Korea’s ranking remains unchanged from that of 2016, suggesting a need for more flexibility in the legal and regulatory environment for cloud services here, BSA said.

BSA is an international software industry trade association with members including Amazon Web Services, Autodesk, IBM, Intel, Microsoft and Salesforce. Every two years, it releases a global report that ranks countries’ preparedness for the adoption and growth of cloud services.

The body assesses countries on seven fronts — data privacy, security, cybercrime, intellectual property rights support for industry-led standards and international harmonization of rules, promoting free trade and IT readiness and broadband deployment.

For Korea, its rankings were weak in some criteria and very strong in others -- an unusual scenario as most countries tend to score high or low similarly across the categories, said BSA President and CEO Victoria A. Espinel in presenting the report in Seoul on Wednesday.

BSA President and CEO Victoria A. Espinel (BSA Korea) BSA President and CEO Victoria A. Espinel (BSA Korea)

Korea has more stringent privacy protection policies compared to other states, particularly on the movement of data in and out of the country, making the adoption of cloud computing technologies more difficult as it often involves moving information across borders.

For instance, Korea offers fewer legal bases for the transfer of data out of the country, compared to the European Union’s General Data Protection Regulation that enables data transfers based on certain criteria including contractual arrangement, adequacy determination and legitimate interests.

“It ultimately makes the introduction of technologies built on cloud computing like artificial intelligence, blockchain and virtual reality, in Korea that much more difficult,” said the BSA chief.

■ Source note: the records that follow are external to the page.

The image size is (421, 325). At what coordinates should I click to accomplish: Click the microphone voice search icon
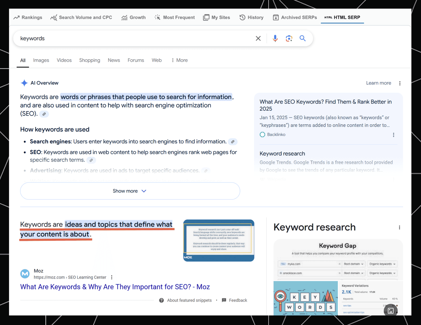pos(275,39)
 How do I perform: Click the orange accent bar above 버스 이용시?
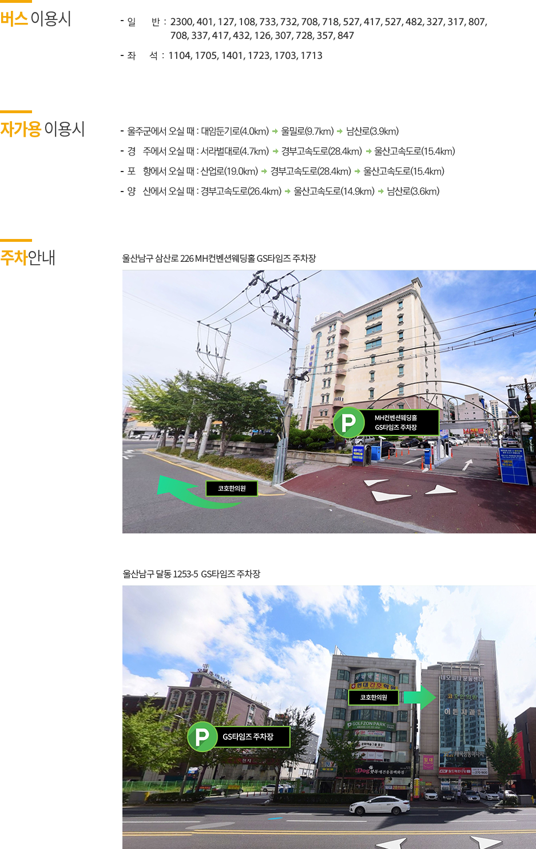pos(16,2)
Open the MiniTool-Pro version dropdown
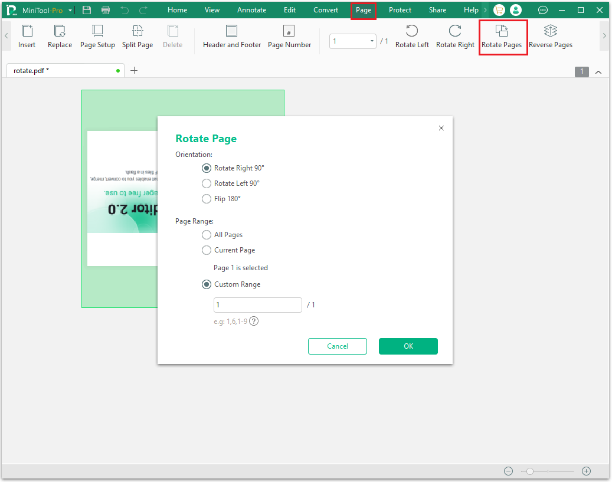This screenshot has width=612, height=482. coord(70,10)
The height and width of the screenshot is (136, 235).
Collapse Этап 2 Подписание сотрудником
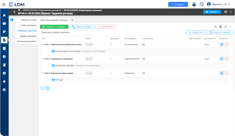coord(43,59)
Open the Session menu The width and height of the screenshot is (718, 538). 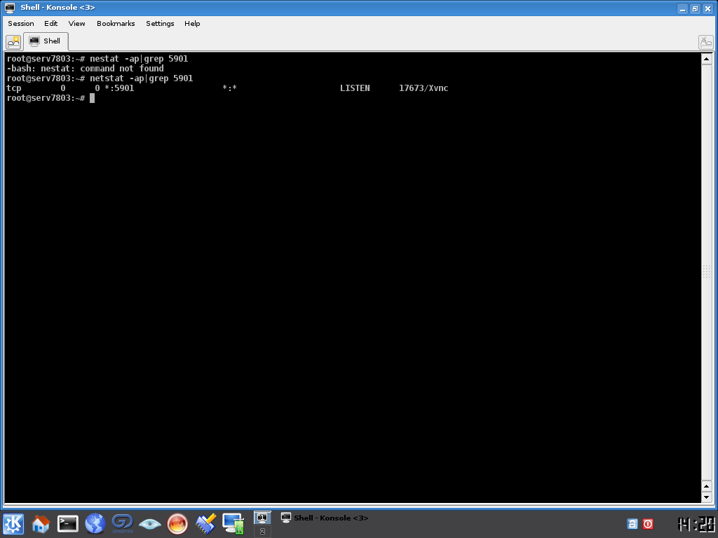[x=21, y=23]
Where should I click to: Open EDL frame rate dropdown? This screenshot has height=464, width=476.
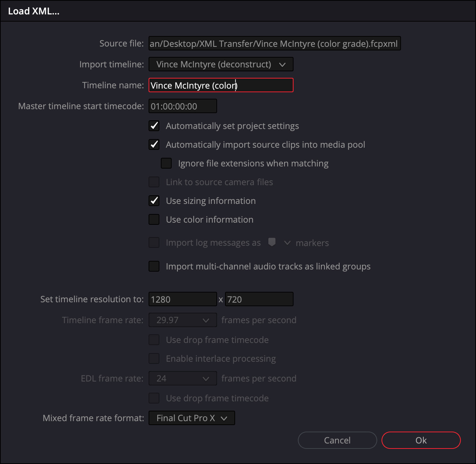(182, 378)
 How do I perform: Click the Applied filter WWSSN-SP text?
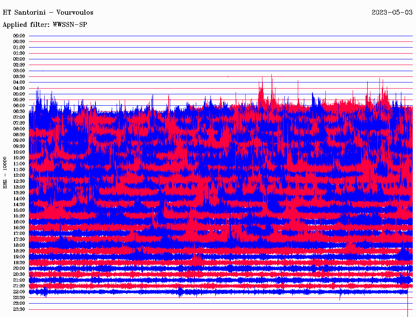(x=45, y=25)
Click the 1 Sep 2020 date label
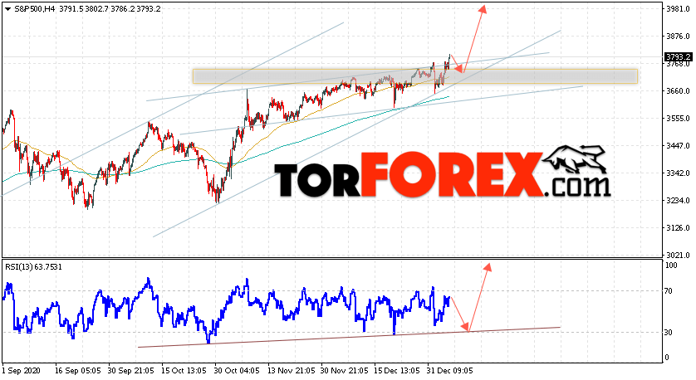The width and height of the screenshot is (696, 380). point(22,371)
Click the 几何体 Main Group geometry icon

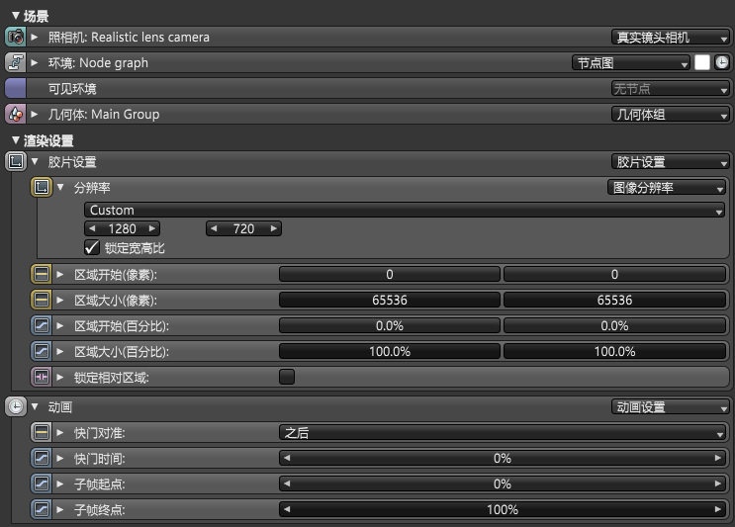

The BSA also viewed Korea’s cybersecurity regulations as “overly prescriptive,” noting that products which have already passed international security tests, have to undergo new security tests in Korea, a process which can be repetitive, time-consuming and costly.

“If products that have already gone through stringent international security certification process, have to go through Korean certification procedures again, that can slow the introduction of new tech innovations to the Korean market.” Espinel said.

On the other hand, Korea was deemed to have a strong IP protection system, ranking fifth in the category. Korea was also was also top-ranked in terms of IT readiness and broadband deployment, together with Japan and Singapore.

The BSA chief stressed that cloud computing will enable and facilitate access to new products and services based on next-generation technologies like AI, blockchain, the Internet of Things, VR and quantum computing.

The five top-ranked countries in BSA’s cloud computing readiness assessment report were Germany, Japan, the US, the UK and Australia. In sixth place was Singapore, followed by Canada, Italy, Spain, Poland and Korea.